Zscaler - Boston, MA
posted 3 months ago
As a Staff Site Reliability Engineer - Technical Duty Officer at Zscaler, you will play a pivotal role in leading the transformation of our Site Reliability Engineering (SRE) organization. This position is designed for an experienced professional who is passionate about promoting SRE principles within the Engineering Department. You will be responsible for providing expert leadership during critical outages, coordinating multiple teams to ensure streamlined decision-making and quick resolution of issues. Your focus will be on fostering a customer-centric approach by addressing and mitigating global customer environment issues, while also promoting a culture of continuous learning and technical excellence within the SRE team. In this role, you will develop and implement scalable process frameworks and observability strategies that ensure rapid problem diagnosis, response, and service reliability.
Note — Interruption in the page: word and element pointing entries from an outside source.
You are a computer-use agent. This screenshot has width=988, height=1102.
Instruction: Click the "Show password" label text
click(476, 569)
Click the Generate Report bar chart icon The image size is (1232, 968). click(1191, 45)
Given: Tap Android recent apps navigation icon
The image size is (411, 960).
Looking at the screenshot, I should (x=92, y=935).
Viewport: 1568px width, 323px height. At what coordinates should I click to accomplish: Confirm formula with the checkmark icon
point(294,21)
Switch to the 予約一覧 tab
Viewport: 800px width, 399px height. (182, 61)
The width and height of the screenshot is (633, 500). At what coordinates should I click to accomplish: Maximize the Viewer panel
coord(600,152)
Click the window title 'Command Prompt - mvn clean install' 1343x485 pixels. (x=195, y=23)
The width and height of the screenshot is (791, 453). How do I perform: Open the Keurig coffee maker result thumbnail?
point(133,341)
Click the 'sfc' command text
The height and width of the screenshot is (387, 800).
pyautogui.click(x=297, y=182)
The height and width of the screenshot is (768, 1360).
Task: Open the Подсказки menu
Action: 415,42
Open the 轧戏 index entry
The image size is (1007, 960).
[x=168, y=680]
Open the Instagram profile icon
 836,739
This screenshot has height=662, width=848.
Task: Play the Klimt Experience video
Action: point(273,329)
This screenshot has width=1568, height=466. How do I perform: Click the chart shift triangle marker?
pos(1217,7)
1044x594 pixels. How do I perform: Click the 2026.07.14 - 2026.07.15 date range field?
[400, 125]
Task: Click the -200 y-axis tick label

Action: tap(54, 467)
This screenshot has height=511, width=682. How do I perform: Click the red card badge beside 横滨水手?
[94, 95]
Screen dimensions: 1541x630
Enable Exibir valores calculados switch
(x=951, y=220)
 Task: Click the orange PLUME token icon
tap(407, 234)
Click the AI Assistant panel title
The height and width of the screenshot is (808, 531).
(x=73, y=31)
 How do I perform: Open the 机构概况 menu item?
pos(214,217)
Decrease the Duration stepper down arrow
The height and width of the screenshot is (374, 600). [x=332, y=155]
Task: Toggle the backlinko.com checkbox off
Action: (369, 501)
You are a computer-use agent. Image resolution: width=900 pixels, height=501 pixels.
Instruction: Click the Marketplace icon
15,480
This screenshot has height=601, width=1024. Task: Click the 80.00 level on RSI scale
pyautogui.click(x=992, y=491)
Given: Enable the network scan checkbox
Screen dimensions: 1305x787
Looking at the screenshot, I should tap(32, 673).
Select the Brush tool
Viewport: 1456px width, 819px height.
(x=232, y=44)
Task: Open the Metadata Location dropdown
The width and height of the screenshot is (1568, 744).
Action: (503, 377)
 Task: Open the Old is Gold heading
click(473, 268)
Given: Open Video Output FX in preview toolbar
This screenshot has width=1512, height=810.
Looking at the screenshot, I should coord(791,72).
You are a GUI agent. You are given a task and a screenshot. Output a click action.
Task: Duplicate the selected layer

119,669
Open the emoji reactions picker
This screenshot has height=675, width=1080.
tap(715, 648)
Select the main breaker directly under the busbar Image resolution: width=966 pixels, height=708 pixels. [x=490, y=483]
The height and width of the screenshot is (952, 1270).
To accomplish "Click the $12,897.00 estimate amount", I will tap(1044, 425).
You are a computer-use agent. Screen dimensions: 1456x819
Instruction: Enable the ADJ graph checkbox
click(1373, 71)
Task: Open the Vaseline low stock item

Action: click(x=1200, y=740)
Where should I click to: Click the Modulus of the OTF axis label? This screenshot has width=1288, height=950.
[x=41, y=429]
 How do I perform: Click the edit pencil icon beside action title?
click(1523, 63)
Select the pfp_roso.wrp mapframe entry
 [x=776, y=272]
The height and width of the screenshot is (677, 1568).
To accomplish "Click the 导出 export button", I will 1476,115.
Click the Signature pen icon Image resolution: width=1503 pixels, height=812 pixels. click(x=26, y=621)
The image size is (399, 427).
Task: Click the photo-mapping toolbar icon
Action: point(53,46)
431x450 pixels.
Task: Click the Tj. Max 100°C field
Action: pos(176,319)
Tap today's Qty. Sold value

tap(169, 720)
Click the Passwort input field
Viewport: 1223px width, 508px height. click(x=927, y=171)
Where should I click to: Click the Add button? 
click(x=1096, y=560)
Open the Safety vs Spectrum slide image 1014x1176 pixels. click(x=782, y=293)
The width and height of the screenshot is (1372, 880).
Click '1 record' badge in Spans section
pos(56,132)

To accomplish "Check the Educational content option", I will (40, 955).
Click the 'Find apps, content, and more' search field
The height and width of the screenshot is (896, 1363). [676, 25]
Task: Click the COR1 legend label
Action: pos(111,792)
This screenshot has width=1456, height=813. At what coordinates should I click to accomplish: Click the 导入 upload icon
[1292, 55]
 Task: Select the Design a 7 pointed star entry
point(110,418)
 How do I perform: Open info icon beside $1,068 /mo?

Collaboration with product teams will be essential as you analyze failures and integrate insights to improve service reliability, scalability, and operational efficiency. Your expertise will be crucial in guiding the team through complex technical challenges and ensuring that our services remain robust and reliable for our customers. This position requires a strong background in Site Reliability Engineering, with a minimum of 5 years of experience in an Operations or Engineering environment. You will need to have hands-on experience troubleshooting Linux-based systems, as well as a solid understanding of networking concepts and protocols. Coding experience, particularly in Python, will be beneficial as you build tools, scripts, and automation processes to enhance our operational capabilities.